SK-BR3, BT-474, MCF7-WT cell lines were kindly provided by Dr. LaBaer and HeLa cell line was obtained from the American Type Culture Collection (Rockville, MD). All the cells were cultured in a humidified incubator at 37°C with 5% CO2 and 70% relative humidity. SK-BR3 parental and four clones were grown in RPMI-1640 (Invitrogen, Carlsbad, California) with 10% FBS (Invitrogen, Carlsbad, California), penicillin and streptomycin (BioWhittaker, Basel, Switzerland). The resistance clones were cultured in the presence of additional 200 μg/mL Herceptin. BT-474, MCF7-WT, MCF7-Her2 and HeLa cells were grown in DMEM (Invitrogen, Carlsbad, California) with 10% FBS, penicillin and streptomycin. MCF7-Her2 cells were cultured in the presence of 1 μg/mL puromycin. Cells were passaged with 0.05% trypsin and 0.02% ethylenediaminetetraacetic acid in a Hank's balanced salt solution (Sigma-Aldrich, St Louis, Missouri) when they were approximately 75% confluent. The cells were fixed prior to the kinetic measurement in order to minimize noises caused by the micromotions of live cells. The fixation to cells was performed by incubating with a 4% paraformaldehyde solution for 15 minutes at room temperature.

SPRi setup

The measurement was carried out with homemade SPR imaging setup, in which p-polarized light from a 670 nm light-emitting diode (L7868-01, Hamamatsu, Japan) was directed through a triangle SF-11 prism onto the gold-coated BK-7 glass (chip) placed on the prism. The LED light source was mounted on a temperature-controlled mounting socket (LDM21, Thorlabs, Newton, USA). The reflected beam produced an SPR image, which was captured by a CCD camera (Pike F032B, Allied Vision Technology, Newburyport, USA). The optics included 10× magnification, allowing for imaging of multiple individual cells. A Flexi-Perm silicon sample cell (Greiner Bio-One) was placed on top of the gold chip to for cell culture. To promote cell adhesion, each gold chip was modified with a collagen layer by incubating the chip in 50 μL of 10 μg/mL collagen solution for 2 hours. The chip was then rinsed with deionized water twice prior to cell seeding using 5,000 cells in 250 μL of growth medium. To allow the cells to attach and grow on the chip surface, the chip was incubated in the growth medium for 3 days.
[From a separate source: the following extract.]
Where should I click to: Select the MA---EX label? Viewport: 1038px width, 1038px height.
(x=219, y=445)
The growth medium was then replaced with PBS buffer solution and the cells were fixed by 4% paraformaldehyde solution before each for binding kinetics experiment. All the SPR measurements were performed at room temperature (~25°C).

Immunofluorescence

The immunofluorescence images were obtained at an inverted fluorescence microscope at 60× (Fig. 5B only) or 10× (otherwise) magnification (Olympus IX81). A 150 W mercury lamp was used as the light source. For Her2 staining, the fixed cells were incubated with 10 μg/mL Herceptin solution for 30 minutes, followed by another 30 minutes incubation with Alexa Fluor 488 goat anti-human IgG1 (γ1) after 3 times rinses with PBS at room temperature. A commercial anti-Her2 polyclonal antibody from rabbit (#2242, Cell Signaling Technology) and corresponding Alexa Fluor 488 goat anti-rabbit IgG (A-11008, Life Technologies) were used in Fig. S6. The fluorescence image was captured after the well was rinsed twice by PBS buffer. A set of optical filters (Ex420-480/Em515) was applied for Her2 staining. For MUC4 immunofluorescence, the fixed cells were incubated with MUC4 mouse mAb (clone 1G8) for 30 minutes, then rinsed 3 times in PBS, followed by the incubation with Alexa Fluor 555 goat anti-mouse IgG1 (γ1) for another 30 minutes at room temperature. The fluorescence image was captured after the well was rinsed twice by PBS buffer. A set of optical filters (Ex535/Em565) was applied for MUC4 immunofluorescence.

Flow system

A gravity-based multichannel drug perfusion system (SF-77B, Warner Instruments, Connecticut) was used to control the local solution that surrounded the target cell. The typical transition time between different solutions was about 1–2 seconds.